By smart, I mean replacing characters like "–" by "-" or so. And for the many characters for which an equivalent really cannot be thought of, replace with "?" (like encode('iso-8859-1', errors='replace')
does).
Since the first 256 code points of Unicode match ISO-8859-1, it is possible to attempt encoding to ISO-8859-1, which will take care of all characters 0 to 255 without errors. For the characters leading to encoding errors, unidecode can be used.
The following works on Python 2 and 3:
from builtins import str
import unidecode
def unidecode_fallback(e):
part = e.object[e.start:e.end]
replacement = str(unidecode.unidecode(part) or '?')

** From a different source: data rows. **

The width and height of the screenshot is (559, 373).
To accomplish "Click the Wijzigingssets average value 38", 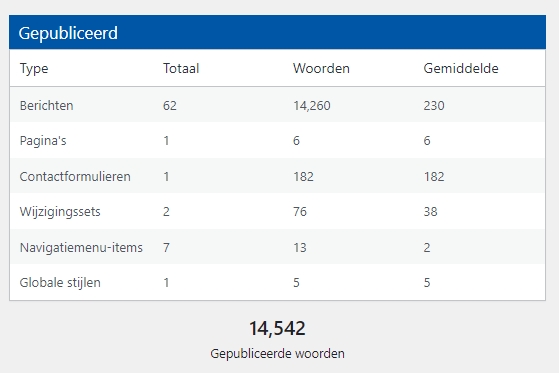I will tap(430, 212).
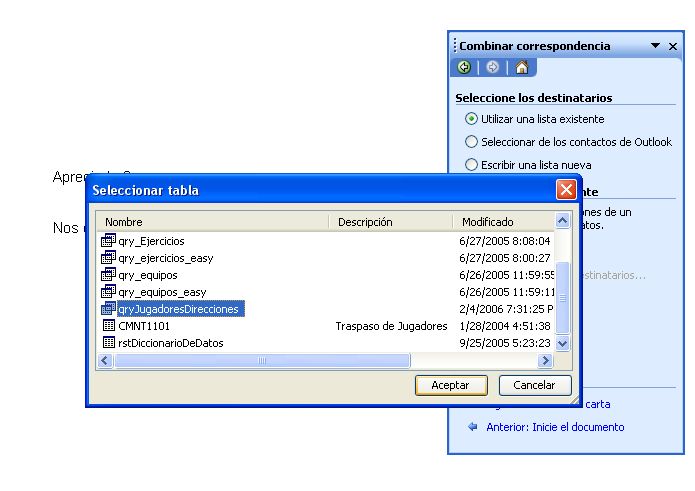695x491 pixels.
Task: Select the qry_equipos query icon
Action: pos(110,275)
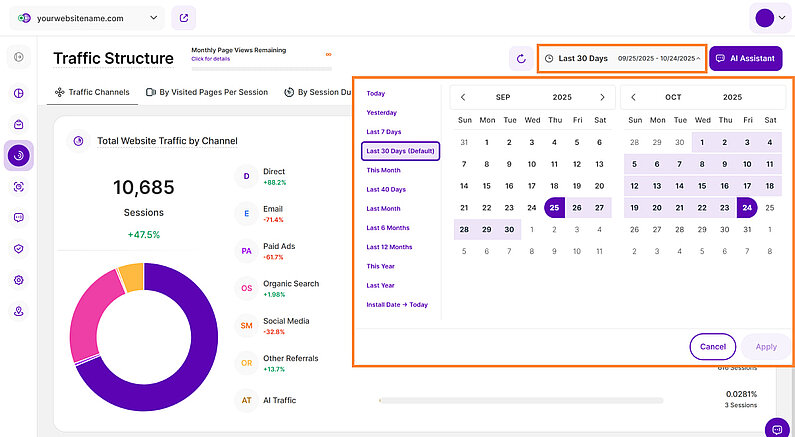Collapse the sidebar with top arrow icon

(x=18, y=58)
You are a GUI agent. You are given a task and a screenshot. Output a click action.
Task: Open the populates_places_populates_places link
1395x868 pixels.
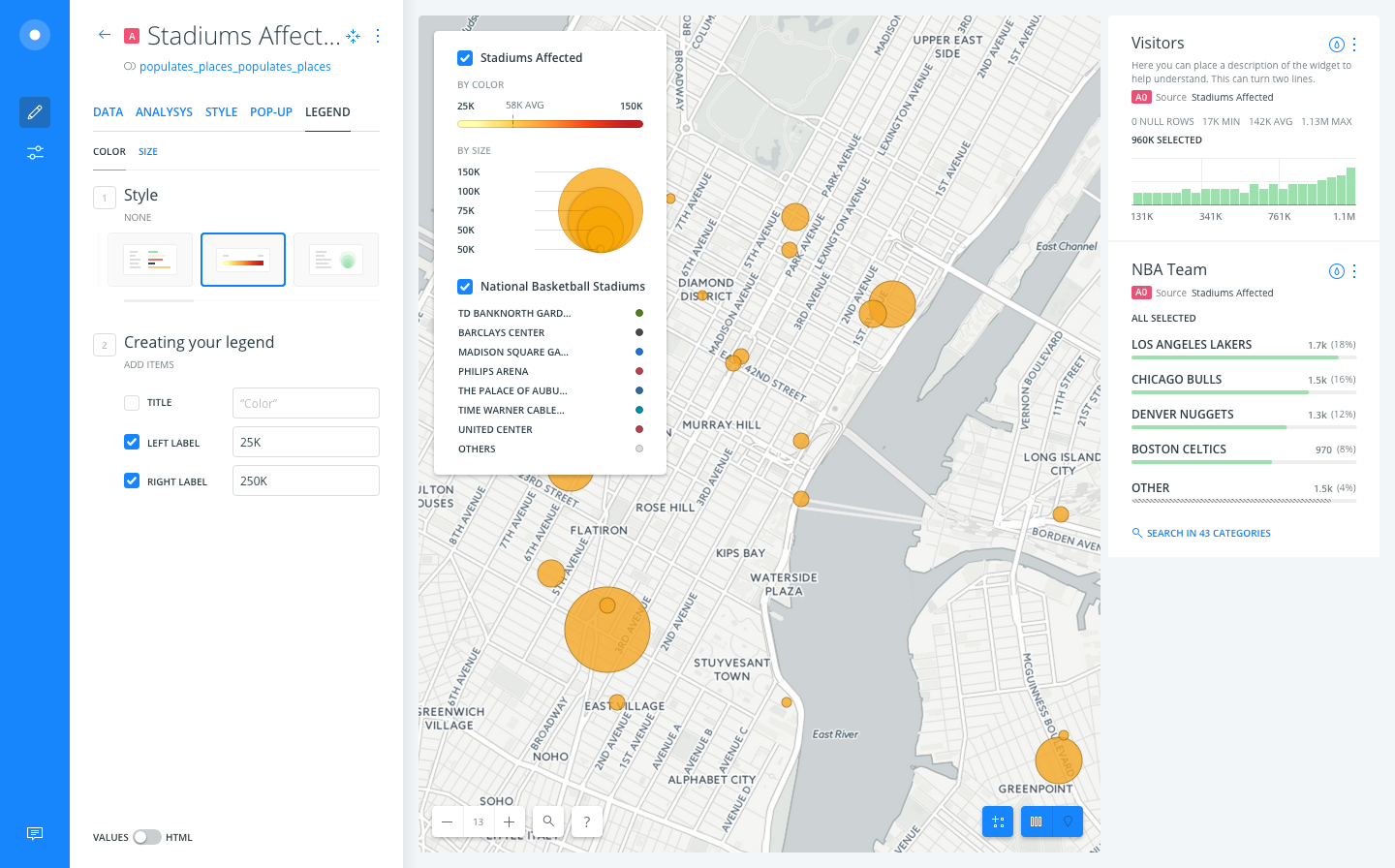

return (replacement, e.start + len(part))
codecs.register_error('unidecode_fallback', unidecode_fallback)
s = u'abcdé–fgh💔ijkl'.encode('iso-8859-1', errors='unidecode_fallback')
print(s.decode('iso-8859-1'))
Result:
abcdé-fgh?ijkl
This however converts non-ISO-8859-1 characters into an ASCII equivalent, while sometimes it may be better to have a non-ASCII, ISO-8859-1 equivalent.